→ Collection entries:
══════

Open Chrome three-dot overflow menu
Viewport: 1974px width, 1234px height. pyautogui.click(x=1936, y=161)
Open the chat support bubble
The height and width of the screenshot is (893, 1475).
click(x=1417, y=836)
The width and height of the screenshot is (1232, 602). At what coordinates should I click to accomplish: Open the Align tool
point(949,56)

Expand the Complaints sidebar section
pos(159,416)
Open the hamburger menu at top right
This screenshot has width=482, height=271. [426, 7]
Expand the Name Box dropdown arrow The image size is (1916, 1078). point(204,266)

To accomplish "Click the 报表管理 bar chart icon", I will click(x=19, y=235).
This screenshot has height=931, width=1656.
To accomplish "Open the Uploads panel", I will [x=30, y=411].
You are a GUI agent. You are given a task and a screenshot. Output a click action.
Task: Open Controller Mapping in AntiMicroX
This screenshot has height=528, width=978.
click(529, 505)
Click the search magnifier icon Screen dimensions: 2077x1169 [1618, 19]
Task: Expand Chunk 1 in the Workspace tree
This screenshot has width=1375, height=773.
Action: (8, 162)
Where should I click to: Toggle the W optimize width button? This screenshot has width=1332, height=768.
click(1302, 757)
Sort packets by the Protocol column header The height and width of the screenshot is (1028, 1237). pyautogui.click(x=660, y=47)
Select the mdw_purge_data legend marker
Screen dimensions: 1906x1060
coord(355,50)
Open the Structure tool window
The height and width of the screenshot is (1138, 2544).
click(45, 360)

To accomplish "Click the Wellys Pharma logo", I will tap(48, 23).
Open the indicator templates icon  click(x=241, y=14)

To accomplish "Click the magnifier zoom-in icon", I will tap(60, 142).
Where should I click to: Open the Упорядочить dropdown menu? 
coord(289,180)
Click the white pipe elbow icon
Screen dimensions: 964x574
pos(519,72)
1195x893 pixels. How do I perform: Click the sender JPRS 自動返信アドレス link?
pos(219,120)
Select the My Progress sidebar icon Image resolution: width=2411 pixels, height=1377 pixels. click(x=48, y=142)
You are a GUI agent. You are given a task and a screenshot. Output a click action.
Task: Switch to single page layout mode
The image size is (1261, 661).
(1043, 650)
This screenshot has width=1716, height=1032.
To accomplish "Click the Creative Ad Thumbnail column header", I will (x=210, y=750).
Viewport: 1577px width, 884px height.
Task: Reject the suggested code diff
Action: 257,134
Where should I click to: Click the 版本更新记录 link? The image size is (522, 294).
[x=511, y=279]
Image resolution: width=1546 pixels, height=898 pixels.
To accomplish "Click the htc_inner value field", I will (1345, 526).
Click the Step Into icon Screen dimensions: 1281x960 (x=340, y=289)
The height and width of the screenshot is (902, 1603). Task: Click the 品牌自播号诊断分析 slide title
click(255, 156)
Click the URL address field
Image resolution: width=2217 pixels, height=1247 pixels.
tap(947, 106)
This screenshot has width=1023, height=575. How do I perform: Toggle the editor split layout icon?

══════

→ Task prompt: Output each line of the data exactly as it stands above.

→ Task result:
Open Chrome three-dot overflow menu
Viewport: 1974px width, 1234px height. pyautogui.click(x=1936, y=161)
Open the chat support bubble
The height and width of the screenshot is (893, 1475).
click(x=1417, y=836)
The width and height of the screenshot is (1232, 602). At what coordinates should I click to accomplish: Open the Align tool
point(949,56)

Expand the Complaints sidebar section
pos(159,416)
Open the hamburger menu at top right
This screenshot has width=482, height=271. [426, 7]
Expand the Name Box dropdown arrow The image size is (1916, 1078). point(204,266)

To accomplish "Click the 报表管理 bar chart icon", I will click(x=19, y=235).
This screenshot has height=931, width=1656.
To accomplish "Open the Uploads panel", I will [x=30, y=411].
You are a GUI agent. You are given a task and a screenshot. Output a click action.
Task: Open Controller Mapping in AntiMicroX
This screenshot has height=528, width=978.
click(529, 505)
Click the search magnifier icon Screen dimensions: 2077x1169 [1618, 19]
Task: Expand Chunk 1 in the Workspace tree
This screenshot has width=1375, height=773.
Action: (8, 162)
Where should I click to: Toggle the W optimize width button? This screenshot has width=1332, height=768.
click(1302, 757)
Sort packets by the Protocol column header The height and width of the screenshot is (1028, 1237). pyautogui.click(x=660, y=47)
Select the mdw_purge_data legend marker
Screen dimensions: 1906x1060
coord(355,50)
Open the Structure tool window
The height and width of the screenshot is (1138, 2544).
click(45, 360)

To accomplish "Click the Wellys Pharma logo", I will tap(48, 23).
Open the indicator templates icon  click(x=241, y=14)

To accomplish "Click the magnifier zoom-in icon", I will tap(60, 142).
Where should I click to: Open the Упорядочить dropdown menu? 
coord(289,180)
Click the white pipe elbow icon
Screen dimensions: 964x574
pos(519,72)
1195x893 pixels. How do I perform: Click the sender JPRS 自動返信アドレス link?
pos(219,120)
Select the My Progress sidebar icon Image resolution: width=2411 pixels, height=1377 pixels. click(x=48, y=142)
You are a GUI agent. You are given a task and a screenshot. Output a click action.
Task: Switch to single page layout mode
The image size is (1261, 661).
(1043, 650)
This screenshot has width=1716, height=1032.
To accomplish "Click the Creative Ad Thumbnail column header", I will (x=210, y=750).
Viewport: 1577px width, 884px height.
Task: Reject the suggested code diff
Action: 257,134
Where should I click to: Click the 版本更新记录 link? The image size is (522, 294).
[x=511, y=279]
Image resolution: width=1546 pixels, height=898 pixels.
To accomplish "Click the htc_inner value field", I will (1345, 526).
Click the Step Into icon Screen dimensions: 1281x960 (x=340, y=289)
The height and width of the screenshot is (902, 1603). Task: Click the 品牌自播号诊断分析 slide title
click(255, 156)
Click the URL address field
Image resolution: width=2217 pixels, height=1247 pixels.
tap(947, 106)
This screenshot has width=1023, height=575. How do I perform: Toggle the editor split layout icon?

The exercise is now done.